■ 指示 1 ■
セキュリティトレーニングサービスに関する抜粋によれば、誤った対応を取った社員には注意喚起のほかに何が勧められるか。
■ 指示 2 ■
次の(a)～(c)がセキュリティトレーニングサービスに関する抜粋と一致するかを、それぞれ「はい」か「いいえ」で答えよ。判断の決め手となる本文の語句を正確に引用すること。
(a) このサービスは、社員に疑似詐欺メールを送信する。
(b) セキュリティ管理者に示されるのは、会社全体のスコアだけである。
(c) このサービスは個人向けである。
■ 指示 3 ■
セキュリティトレーニングサービスを紹介する抜粋の続きを、最後の文の後から書いてください。

■ 抜粋 ■
===============
Vade Japanカントリーマネージャーの伊藤利昭氏

「現実的、定量的、効率的、効果的」なセキュリティトレーニング製品

 Security Awareness Serviceは、企業向けのセキュリティトレーニングサービスだ。社員に対してスピアフィッシング攻撃を模した“疑似詐欺メール”を送信し、正しい対応を取れるかどうかで社員個々人のセキュリティ意識をチェックする。誤った対応を取った社員には注意喚起を行い、短い啓蒙ビデオの視聴などを勧める。セキュリティ管理者に対しては、個々の社員/グループ/会社全体のトレーニング進捗状況やセキュリティ意識レベル(スコア)を可視化して、セキュリティ意識とリテラシーの確実な向上につなげていくというものだ。
===============
■ 提供された行 ■
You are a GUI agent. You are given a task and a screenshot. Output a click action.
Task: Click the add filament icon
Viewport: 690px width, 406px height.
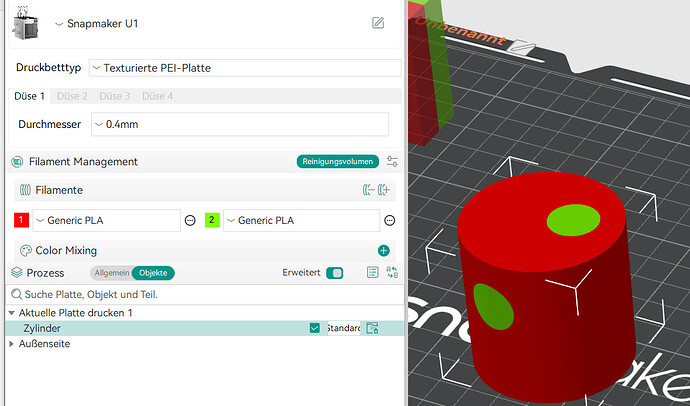[x=383, y=190]
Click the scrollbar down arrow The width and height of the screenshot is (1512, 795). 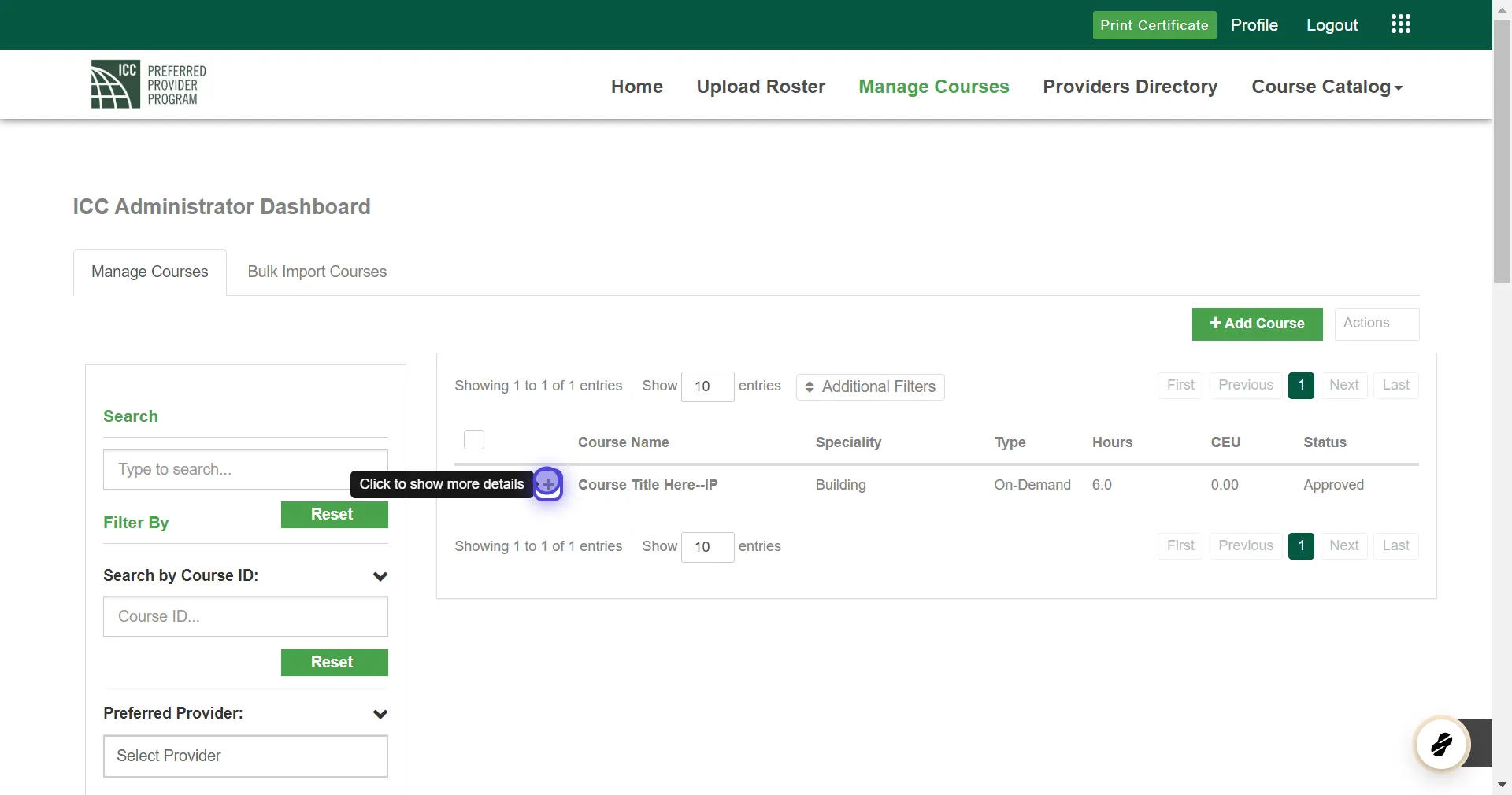[1502, 785]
===============
■ 解答 1 ■
短い啓蒙ビデオの視聴などが勧められる。

■ 解答 2 ■
(a) はい。「社員に対してスピアフィッシング攻撃を模した“疑似詐欺メール”を送信し」
(b) いいえ。「個々の社員/グループ/会社全体のトレーニング進捗状況やセキュリティ意識レベル(スコア)を可視化して」
(c) いいえ。「企業向けのセキュリティトレーニングサービスだ」

■ 解答 3 ■
 疑似攻撃メールを使ったトレーニングサービスはすでに存在するが、伊藤氏は「Security Awareness Serviceは『現実的、定量的、効率的、効果的』の4要素」を備える点が大きく違うと強調する。

 1つめの「現実的」は、本物のスピアフィッシング攻撃のような、特定個人をターゲットとした疑似攻撃を行うことを指している。独自の「スピアフィッシングエンジン」が、社員や組織に関する情報(ユーザーディレクトリ)、メールボックス内の情報などに基づいて、それぞれの社員に“最適化”された詐欺メールを自動生成する。疑似メールの送信タイミングも、全社員一斉ではないという。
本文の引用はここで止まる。